We went around the room in categories, touching each item and deciding its fate. Once we finished a category, we found a new home in the bedroom. Stuffed animals were always the most straightforward starting point. They are easy to locate, and the kids could easily decide which ones they had to keep (almost all) and which needed to go (two). We had one stuffed animal net for each girl in the room's corners. We got these on Amazon (click here). 3-4 special ones were allowed to sleep in their bed simultaneously. They could request to rotate those with one in the net, but without a limit, they would all be in bed, and the girls would sleep cramped neck in a pile of stuffed unicorns and dogs. LOL Dolls, craft kits, Chubby Puppies, Hatchimals, Polly Pockets, Boxy Girls, My generation dolls, Mojo? Claw machine squishes. We spent a lot of time sorting into piles that made sense. The girls have a dresser we have always used for toys, so each drawer is a category. Smaller sets can go into shoe box size totes, larger (Hatchimals) into bins, and even larger (LOL Dolls) into under-the-bed storage that the girls can pull out. (Click here). Everything gets labeled. Sometimes I will label with a paint marker or make labels with my Phomemo Printer.

I added some color to the room with these motivation prints I got on Amazon (Click here) and framed them. The girls use file crates zip-tied together as bedside tables, but because of the bunkbeds, these are not bedside, just personal spots for their unique things.

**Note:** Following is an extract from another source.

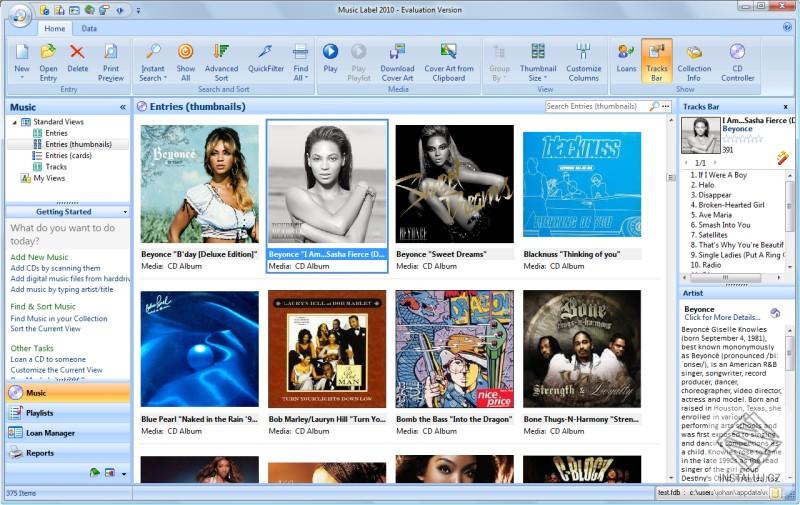Open the Thumbnail Size dropdown
The width and height of the screenshot is (800, 505).
pyautogui.click(x=538, y=77)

I worked on my daughter's request once our regular room clean out and clean up was complete. She sleeps on the bottom bunk, the logical spot for her mini hideaway. Bunk bed curtains (click here) and fairy lights (click here) made a pretty and cozy space. Before this, we did not let the kids watch tv/play games in their beds. We got her a good pair of headphones and let her know when she did need time to herself; she could use these with her tablet and close herself in for her little oasis. I was glad that this idea did do what she needed. She loved having a space that was her own and was happy with it until she finally got her own room.